Eine Scheune und zwei Schuppen waren nicht mehr zu retten (Symbolbild).  © DPA (Fotomontage)

In der Altstadt von Schwalbach am Taunus geriet gegen 22.45 Uhr eine Scheune in der Taunusstraße aus noch unbekannter Ursache in Brand.

Alle Bemühungen der Bewohnerin, das aufflammende Feuer mit einem Gartenschlauch zu bekämpfen waren vergeblich: Der Brand erfasst "schnell die ganze Scheune und breitete sich auf Grund der sehr engen Bebauung auch auf zwei angrenzende Schuppen und das Wohnhaus aus", erklärte ein Sprecher des Polizeipräsidiums Westhessen am frühen Samstagmorgen.

Über 200 Einsatzkräfte der Feuerwehr, des Rettungsdienstes und der Polizei waren im Einsatz. Die Feuerbekämpfer konnten ein weiteres Überspringen der Flammen weitestgehend verhindern. Lediglich ein angrenzendes Haus in der Taunusstraße wurde im Bereich der Dachterrasse durch das Feuer beschädigt.

Gegen 03:30 Uhr war das Feuer weitestgehend gelöscht. Die Scheune und die beiden Schuppen waren jedoch nicht mehr zu retten gewesen, sie wurden zerstört. "Das angrenzende Wohnhaus wurde durch den Brand und Löschwasser Feuer stark beschädigt und ist unbewohnbar", ergänzte der Polizeisprecher.

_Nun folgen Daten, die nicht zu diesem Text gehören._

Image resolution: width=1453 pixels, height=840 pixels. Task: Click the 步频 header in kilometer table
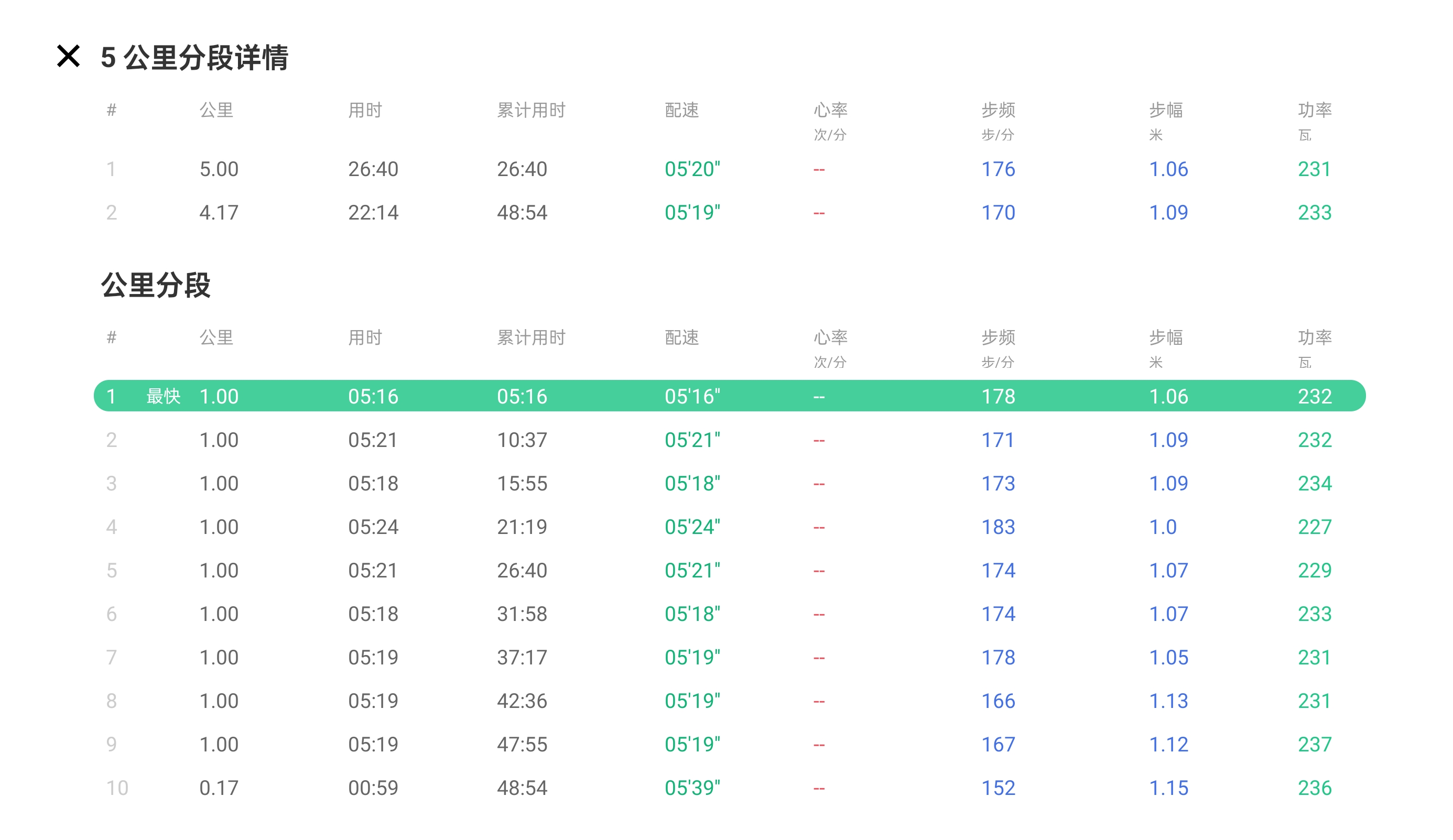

Die Bewohner zweier weiterer Wohnhäuser konnten ebenfalls zunächst nicht in ihre Wohnungen zurückkehren, da Rauch eingedrungen war. Die Betroffenen kamen bei Freunden und Verwandten unter.

Der entstandene Sachschaden wird von der Polizei auf circa 300.000 Euro geschätzt. Verletzt wurde glücklicherweise niemand.

Die noch ungeklärte Brandursache ist Gegenstand der Ermittlungen der Polizei.